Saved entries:
┌──

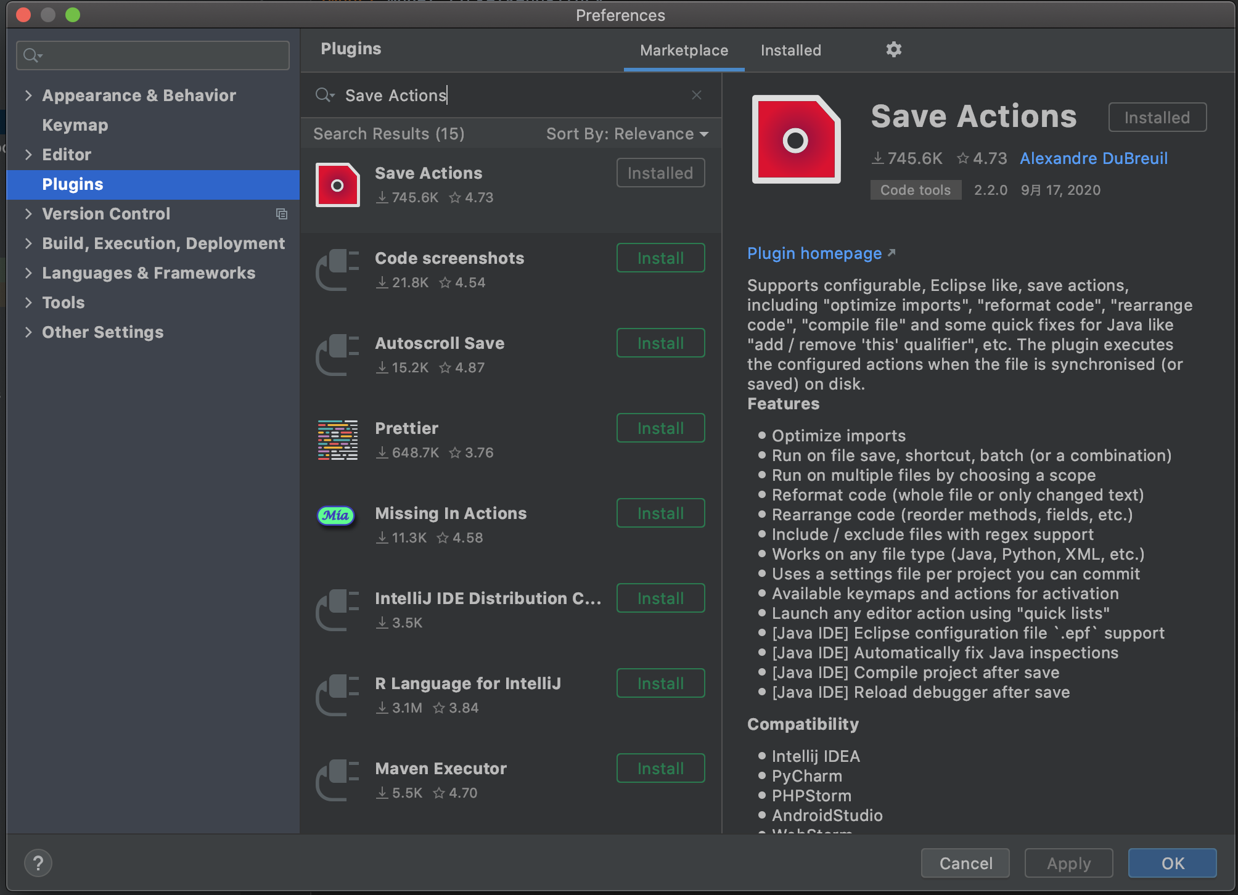The width and height of the screenshot is (1238, 895).
Task: Click the copy icon beside Version Control
Action: pos(282,214)
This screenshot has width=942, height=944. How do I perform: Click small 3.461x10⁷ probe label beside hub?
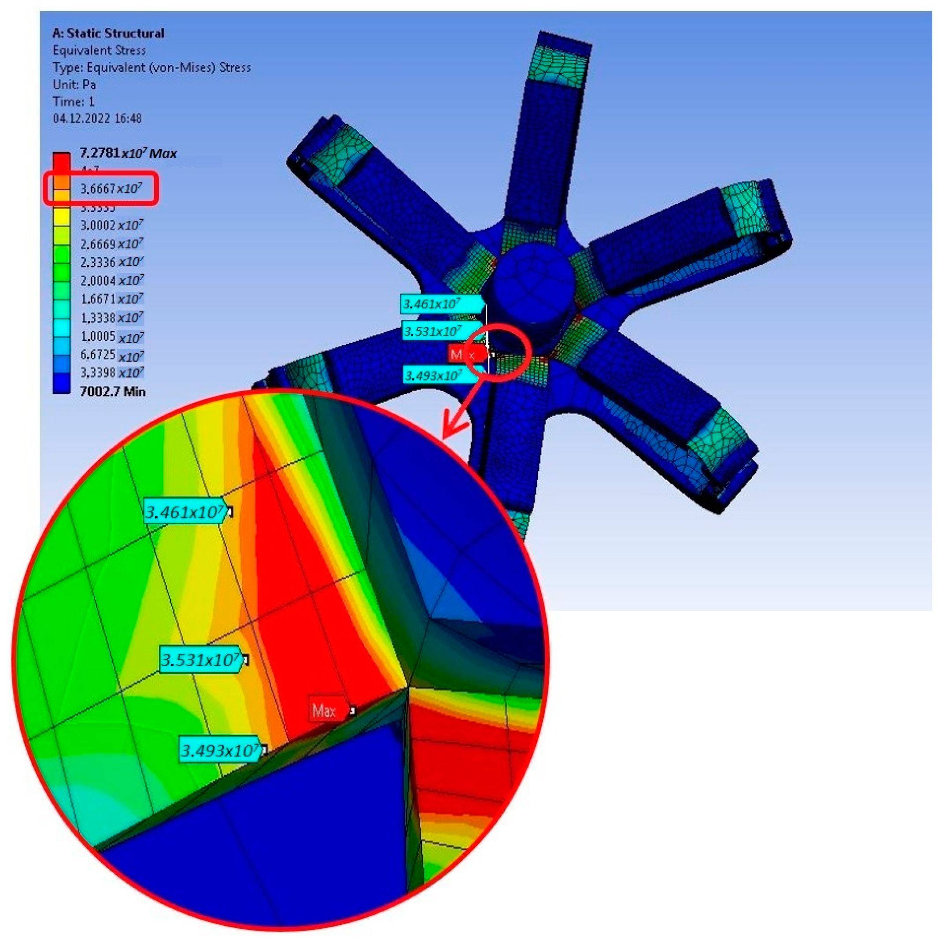[x=431, y=304]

└──

TASK DESCRIPTION:
Write out exactly, and nothing more than, the lines of the entries above from the line containing "This screenshot has" through the final line; omit any pictures.

RESPONSE TO THE EXERCISE:
This screenshot has width=942, height=944. How do I perform: Click small 3.461x10⁷ probe label beside hub?
[x=431, y=304]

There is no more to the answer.